- _Records for the task_
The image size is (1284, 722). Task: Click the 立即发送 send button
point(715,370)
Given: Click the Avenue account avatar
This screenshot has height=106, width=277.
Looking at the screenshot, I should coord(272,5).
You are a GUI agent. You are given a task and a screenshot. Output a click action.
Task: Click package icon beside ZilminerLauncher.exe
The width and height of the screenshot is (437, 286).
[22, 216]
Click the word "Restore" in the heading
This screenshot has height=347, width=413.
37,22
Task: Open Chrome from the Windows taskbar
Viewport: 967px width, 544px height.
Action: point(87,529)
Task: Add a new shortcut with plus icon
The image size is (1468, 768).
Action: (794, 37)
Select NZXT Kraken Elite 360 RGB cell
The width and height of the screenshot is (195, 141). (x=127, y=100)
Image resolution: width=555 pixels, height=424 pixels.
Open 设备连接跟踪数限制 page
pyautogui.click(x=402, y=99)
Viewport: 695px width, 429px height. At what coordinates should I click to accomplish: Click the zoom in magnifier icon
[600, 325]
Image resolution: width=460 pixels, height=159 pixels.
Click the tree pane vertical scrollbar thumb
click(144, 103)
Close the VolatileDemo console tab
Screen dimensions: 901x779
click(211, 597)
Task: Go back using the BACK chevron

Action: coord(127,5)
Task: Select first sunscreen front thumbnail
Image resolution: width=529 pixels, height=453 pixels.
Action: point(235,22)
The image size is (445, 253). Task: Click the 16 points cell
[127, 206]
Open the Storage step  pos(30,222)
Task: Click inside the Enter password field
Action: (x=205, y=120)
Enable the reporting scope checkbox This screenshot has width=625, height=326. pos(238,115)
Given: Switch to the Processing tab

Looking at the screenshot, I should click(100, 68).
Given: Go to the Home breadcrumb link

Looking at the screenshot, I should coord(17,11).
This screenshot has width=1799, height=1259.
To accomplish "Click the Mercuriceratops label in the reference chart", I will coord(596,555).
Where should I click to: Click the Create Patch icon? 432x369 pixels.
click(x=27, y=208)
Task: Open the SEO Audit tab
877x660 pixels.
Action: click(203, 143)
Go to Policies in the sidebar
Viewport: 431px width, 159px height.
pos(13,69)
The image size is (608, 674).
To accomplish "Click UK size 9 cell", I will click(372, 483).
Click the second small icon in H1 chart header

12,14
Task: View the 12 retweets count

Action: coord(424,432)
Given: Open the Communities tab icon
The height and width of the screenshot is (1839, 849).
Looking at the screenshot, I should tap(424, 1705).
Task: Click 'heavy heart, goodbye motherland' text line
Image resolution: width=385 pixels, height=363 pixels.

- _Task description_
Return the data from its first line through the line containing "Action: (794, 37)", both lines included. Reproduce each line without any change.

- _Final result_
The image size is (1284, 722). Task: Click the 立即发送 send button
point(715,370)
Given: Click the Avenue account avatar
This screenshot has height=106, width=277.
Looking at the screenshot, I should coord(272,5).
You are a GUI agent. You are given a task and a screenshot. Output a click action.
Task: Click package icon beside ZilminerLauncher.exe
The width and height of the screenshot is (437, 286).
[22, 216]
Click the word "Restore" in the heading
This screenshot has height=347, width=413.
37,22
Task: Open Chrome from the Windows taskbar
Viewport: 967px width, 544px height.
Action: point(87,529)
Task: Add a new shortcut with plus icon
The image size is (1468, 768).
Action: (794, 37)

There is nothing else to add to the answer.